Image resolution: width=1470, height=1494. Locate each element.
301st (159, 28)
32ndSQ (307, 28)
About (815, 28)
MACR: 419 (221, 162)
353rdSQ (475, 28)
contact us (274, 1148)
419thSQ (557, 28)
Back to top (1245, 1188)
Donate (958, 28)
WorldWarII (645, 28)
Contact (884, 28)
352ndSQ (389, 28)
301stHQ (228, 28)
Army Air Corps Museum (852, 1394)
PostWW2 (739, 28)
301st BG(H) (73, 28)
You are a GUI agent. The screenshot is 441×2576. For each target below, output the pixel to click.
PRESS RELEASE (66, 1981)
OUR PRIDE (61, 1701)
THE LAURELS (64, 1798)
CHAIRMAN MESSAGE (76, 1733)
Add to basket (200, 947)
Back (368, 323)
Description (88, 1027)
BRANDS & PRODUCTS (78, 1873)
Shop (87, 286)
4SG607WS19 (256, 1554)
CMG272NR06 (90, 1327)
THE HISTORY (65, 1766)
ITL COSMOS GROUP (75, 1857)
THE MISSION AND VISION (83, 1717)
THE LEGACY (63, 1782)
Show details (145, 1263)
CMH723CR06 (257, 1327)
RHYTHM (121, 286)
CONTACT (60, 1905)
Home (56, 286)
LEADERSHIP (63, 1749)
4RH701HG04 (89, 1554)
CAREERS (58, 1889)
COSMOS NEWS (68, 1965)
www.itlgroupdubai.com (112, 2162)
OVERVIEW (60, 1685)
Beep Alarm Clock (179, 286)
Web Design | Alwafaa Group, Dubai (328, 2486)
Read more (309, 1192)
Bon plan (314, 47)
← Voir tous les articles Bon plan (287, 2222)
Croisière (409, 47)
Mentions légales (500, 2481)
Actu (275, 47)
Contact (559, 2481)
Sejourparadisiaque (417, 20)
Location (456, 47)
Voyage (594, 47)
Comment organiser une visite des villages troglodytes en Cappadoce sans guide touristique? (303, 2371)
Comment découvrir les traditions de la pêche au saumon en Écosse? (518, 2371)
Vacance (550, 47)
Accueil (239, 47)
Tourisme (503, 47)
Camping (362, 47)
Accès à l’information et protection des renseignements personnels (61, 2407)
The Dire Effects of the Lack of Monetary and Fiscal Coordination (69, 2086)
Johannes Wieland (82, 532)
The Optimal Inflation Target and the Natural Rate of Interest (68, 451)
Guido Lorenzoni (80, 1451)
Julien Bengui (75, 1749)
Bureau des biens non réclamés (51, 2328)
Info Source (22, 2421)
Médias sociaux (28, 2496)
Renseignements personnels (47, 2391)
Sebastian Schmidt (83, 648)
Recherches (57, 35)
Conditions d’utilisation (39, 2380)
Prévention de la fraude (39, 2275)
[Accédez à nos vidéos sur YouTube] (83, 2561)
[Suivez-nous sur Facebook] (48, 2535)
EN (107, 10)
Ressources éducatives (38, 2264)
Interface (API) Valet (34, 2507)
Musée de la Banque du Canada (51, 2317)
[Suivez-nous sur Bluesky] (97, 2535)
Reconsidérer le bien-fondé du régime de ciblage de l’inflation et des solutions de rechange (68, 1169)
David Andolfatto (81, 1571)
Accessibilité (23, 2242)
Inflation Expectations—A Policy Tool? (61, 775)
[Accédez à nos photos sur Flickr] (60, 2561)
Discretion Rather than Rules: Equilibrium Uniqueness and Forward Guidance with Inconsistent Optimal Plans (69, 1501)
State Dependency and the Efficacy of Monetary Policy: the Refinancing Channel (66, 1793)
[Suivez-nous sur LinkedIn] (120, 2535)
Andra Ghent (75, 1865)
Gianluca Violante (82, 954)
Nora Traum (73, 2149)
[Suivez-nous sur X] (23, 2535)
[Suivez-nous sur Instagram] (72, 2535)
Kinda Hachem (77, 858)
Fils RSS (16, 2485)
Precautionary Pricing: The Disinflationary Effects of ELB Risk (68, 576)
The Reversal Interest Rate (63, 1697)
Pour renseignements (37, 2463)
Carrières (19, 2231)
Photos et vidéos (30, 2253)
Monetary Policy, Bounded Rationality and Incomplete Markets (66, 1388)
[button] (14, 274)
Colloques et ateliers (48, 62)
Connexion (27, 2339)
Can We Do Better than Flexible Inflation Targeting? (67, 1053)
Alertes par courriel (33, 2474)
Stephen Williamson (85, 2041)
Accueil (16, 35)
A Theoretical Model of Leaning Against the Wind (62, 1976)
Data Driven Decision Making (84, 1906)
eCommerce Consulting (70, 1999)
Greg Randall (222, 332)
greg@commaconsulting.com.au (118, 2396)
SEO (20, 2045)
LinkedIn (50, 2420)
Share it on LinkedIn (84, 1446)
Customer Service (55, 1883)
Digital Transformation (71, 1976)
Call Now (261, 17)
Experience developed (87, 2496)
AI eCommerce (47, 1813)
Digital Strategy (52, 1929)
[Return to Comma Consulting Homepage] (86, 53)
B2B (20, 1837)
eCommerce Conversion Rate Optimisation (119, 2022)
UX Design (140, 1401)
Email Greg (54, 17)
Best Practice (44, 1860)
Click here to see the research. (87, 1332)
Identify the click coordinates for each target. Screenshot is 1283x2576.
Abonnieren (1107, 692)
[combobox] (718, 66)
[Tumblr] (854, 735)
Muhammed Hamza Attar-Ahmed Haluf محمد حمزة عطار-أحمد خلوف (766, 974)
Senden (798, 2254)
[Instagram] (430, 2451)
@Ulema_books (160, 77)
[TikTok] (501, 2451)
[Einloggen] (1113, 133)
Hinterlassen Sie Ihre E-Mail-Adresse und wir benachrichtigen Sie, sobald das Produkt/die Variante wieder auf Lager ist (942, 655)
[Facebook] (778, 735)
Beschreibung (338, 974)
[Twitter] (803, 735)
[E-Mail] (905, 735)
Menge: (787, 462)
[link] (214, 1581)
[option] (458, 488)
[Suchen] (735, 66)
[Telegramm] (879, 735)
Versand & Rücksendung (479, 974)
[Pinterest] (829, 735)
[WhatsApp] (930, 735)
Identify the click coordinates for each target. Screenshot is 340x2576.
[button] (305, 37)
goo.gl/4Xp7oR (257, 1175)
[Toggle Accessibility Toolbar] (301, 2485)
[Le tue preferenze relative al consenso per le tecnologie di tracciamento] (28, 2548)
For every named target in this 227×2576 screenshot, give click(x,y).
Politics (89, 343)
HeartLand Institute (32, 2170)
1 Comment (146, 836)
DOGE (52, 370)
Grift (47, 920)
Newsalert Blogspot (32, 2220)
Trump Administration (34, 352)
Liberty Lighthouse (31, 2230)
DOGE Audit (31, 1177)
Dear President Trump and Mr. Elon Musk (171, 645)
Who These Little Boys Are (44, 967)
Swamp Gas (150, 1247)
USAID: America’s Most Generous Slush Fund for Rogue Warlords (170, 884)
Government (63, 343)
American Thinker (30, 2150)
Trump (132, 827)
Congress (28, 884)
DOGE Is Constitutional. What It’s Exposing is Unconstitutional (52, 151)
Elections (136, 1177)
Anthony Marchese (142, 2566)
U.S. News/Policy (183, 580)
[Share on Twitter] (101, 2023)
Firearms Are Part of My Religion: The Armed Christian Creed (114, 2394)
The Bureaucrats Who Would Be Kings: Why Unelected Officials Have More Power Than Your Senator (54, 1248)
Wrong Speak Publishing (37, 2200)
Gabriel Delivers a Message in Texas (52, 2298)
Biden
^^^^^^^^
What to work on: Your task is to retype the records above exactly.

Solution:
Image resolution: width=1470, height=1494. Locate each element.
301st (159, 28)
32ndSQ (307, 28)
About (815, 28)
MACR: 419 (221, 162)
353rdSQ (475, 28)
contact us (274, 1148)
419thSQ (557, 28)
Back to top (1245, 1188)
Donate (958, 28)
WorldWarII (645, 28)
Contact (884, 28)
352ndSQ (389, 28)
301stHQ (228, 28)
Army Air Corps Museum (852, 1394)
PostWW2 (739, 28)
301st BG(H) (73, 28)
You are a GUI agent. The screenshot is 441×2576. For each target below, output the pixel to click.
PRESS RELEASE (66, 1981)
OUR PRIDE (61, 1701)
THE LAURELS (64, 1798)
CHAIRMAN MESSAGE (76, 1733)
Add to basket (200, 947)
Back (368, 323)
Description (88, 1027)
BRANDS & PRODUCTS (78, 1873)
Shop (87, 286)
4SG607WS19 (256, 1554)
CMG272NR06 (90, 1327)
THE HISTORY (65, 1766)
ITL COSMOS GROUP (75, 1857)
THE MISSION AND VISION (83, 1717)
THE LEGACY (63, 1782)
Show details (145, 1263)
CMH723CR06 (257, 1327)
RHYTHM (121, 286)
CONTACT (60, 1905)
Home (56, 286)
LEADERSHIP (63, 1749)
4RH701HG04 (89, 1554)
CAREERS (58, 1889)
COSMOS NEWS (68, 1965)
www.itlgroupdubai.com (112, 2162)
OVERVIEW (60, 1685)
Beep Alarm Clock (179, 286)
Web Design | Alwafaa Group, Dubai (328, 2486)
Read more (309, 1192)
Bon plan (314, 47)
← Voir tous les articles Bon plan (287, 2222)
Croisière (409, 47)
Mentions légales (500, 2481)
Actu (275, 47)
Contact (559, 2481)
Sejourparadisiaque (417, 20)
Location (456, 47)
Voyage (594, 47)
Comment organiser une visite des villages troglodytes en Cappadoce sans guide touristique? (303, 2371)
Comment découvrir les traditions de la pêche au saumon en Écosse? (518, 2371)
Vacance (550, 47)
Accueil (239, 47)
Tourisme (503, 47)
Camping (362, 47)
Accès à l’information et protection des renseignements personnels (61, 2407)
The Dire Effects of the Lack of Monetary and Fiscal Coordination (69, 2086)
Johannes Wieland (82, 532)
The Optimal Inflation Target and the Natural Rate of Interest (68, 451)
Guido Lorenzoni (80, 1451)
Julien Bengui (75, 1749)
Bureau des biens non réclamés (51, 2328)
Info Source (22, 2421)
Médias sociaux (28, 2496)
Renseignements personnels (47, 2391)
Sebastian Schmidt (83, 648)
Recherches (57, 35)
Conditions d’utilisation (39, 2380)
Prévention de la fraude (39, 2275)
[Accédez à nos vidéos sur YouTube] (83, 2561)
[Suivez-nous sur Facebook] (48, 2535)
EN (107, 10)
Ressources éducatives (38, 2264)
Interface (API) Valet (34, 2507)
Musée de la Banque du Canada (51, 2317)
[Suivez-nous sur Bluesky] (97, 2535)
Reconsidérer le bien-fondé du régime de ciblage de l’inflation et des solutions de rechange (68, 1169)
David Andolfatto (81, 1571)
Accessibilité (23, 2242)
Inflation Expectations—A Policy Tool? (61, 775)
[Accédez à nos photos sur Flickr] (60, 2561)
Discretion Rather than Rules: Equilibrium Uniqueness and Forward Guidance with Inconsistent Optimal Plans (69, 1501)
State Dependency and the Efficacy of Monetary Policy: the Refinancing Channel (66, 1793)
[Suivez-nous sur LinkedIn] (120, 2535)
Andra Ghent (75, 1865)
Gianluca Violante (82, 954)
Nora Traum (73, 2149)
[Suivez-nous sur X] (23, 2535)
[Suivez-nous sur Instagram] (72, 2535)
Kinda Hachem (77, 858)
Fils RSS (16, 2485)
Precautionary Pricing: The Disinflationary Effects of ELB Risk (68, 576)
The Reversal Interest Rate (63, 1697)
Pour renseignements (37, 2463)
Carrières (19, 2231)
Photos et vidéos (30, 2253)
Monetary Policy, Bounded Rationality and Incomplete Markets (66, 1388)
[button] (14, 274)
Colloques et ateliers (48, 62)
Connexion (27, 2339)
Can We Do Better than Flexible Inflation Targeting? (67, 1053)
Alertes par courriel (33, 2474)
Stephen Williamson (85, 2041)
Accueil (16, 35)
A Theoretical Model of Leaning Against the Wind (62, 1976)
Data Driven Decision Making (84, 1906)
eCommerce Consulting (70, 1999)
Greg Randall (222, 332)
greg@commaconsulting.com.au (118, 2396)
SEO (20, 2045)
LinkedIn (50, 2420)
Share it on LinkedIn (84, 1446)
Customer Service (55, 1883)
Digital Transformation (71, 1976)
Call Now (261, 17)
Experience developed (87, 2496)
AI eCommerce (47, 1813)
Digital Strategy (52, 1929)
[Return to Comma Consulting Homepage] (86, 53)
B2B (20, 1837)
eCommerce Conversion Rate Optimisation (119, 2022)
UX Design (140, 1401)
Email Greg (54, 17)
Best Practice (44, 1860)
Click here to see the research. (87, 1332)
Identify the click coordinates for each target. Screenshot is 1283x2576.
Abonnieren (1107, 692)
[combobox] (718, 66)
[Tumblr] (854, 735)
Muhammed Hamza Attar-Ahmed Haluf محمد حمزة عطار-أحمد خلوف (766, 974)
Senden (798, 2254)
[Instagram] (430, 2451)
@Ulema_books (160, 77)
[TikTok] (501, 2451)
[Einloggen] (1113, 133)
Hinterlassen Sie Ihre E-Mail-Adresse und wir benachrichtigen Sie, sobald das Produkt/die Variante wieder auf Lager ist (942, 655)
[Facebook] (778, 735)
Beschreibung (338, 974)
[Twitter] (803, 735)
[E-Mail] (905, 735)
Menge: (787, 462)
[link] (214, 1581)
[option] (458, 488)
[Suchen] (735, 66)
[Telegramm] (879, 735)
Versand & Rücksendung (479, 974)
[Pinterest] (829, 735)
[WhatsApp] (930, 735)
Identify the click coordinates for each target. Screenshot is 340x2576.
[button] (305, 37)
goo.gl/4Xp7oR (257, 1175)
[Toggle Accessibility Toolbar] (301, 2485)
[Le tue preferenze relative al consenso per le tecnologie di tracciamento] (28, 2548)
For every named target in this 227×2576 screenshot, give click(x,y).
Politics (89, 343)
HeartLand Institute (32, 2170)
1 Comment (146, 836)
DOGE (52, 370)
Grift (47, 920)
Newsalert Blogspot (32, 2220)
Trump Administration (34, 352)
Liberty Lighthouse (31, 2230)
DOGE Audit (31, 1177)
Dear President Trump and Mr. Elon Musk (171, 645)
Who These Little Boys Are (44, 967)
Swamp Gas (150, 1247)
USAID: America’s Most Generous Slush Fund for Rogue Warlords (170, 884)
Government (63, 343)
American Thinker (30, 2150)
Trump (132, 827)
Congress (28, 884)
DOGE Is Constitutional. What It’s Exposing is Unconstitutional (52, 151)
Elections (136, 1177)
Anthony Marchese (142, 2566)
U.S. News/Policy (183, 580)
[Share on Twitter] (101, 2023)
Firearms Are Part of My Religion: The Armed Christian Creed (114, 2394)
The Bureaucrats Who Would Be Kings: Why Unelected Officials Have More Power Than Your Senator (54, 1248)
Wrong Speak Publishing (37, 2200)
Gabriel Delivers a Message in Texas (52, 2298)
Biden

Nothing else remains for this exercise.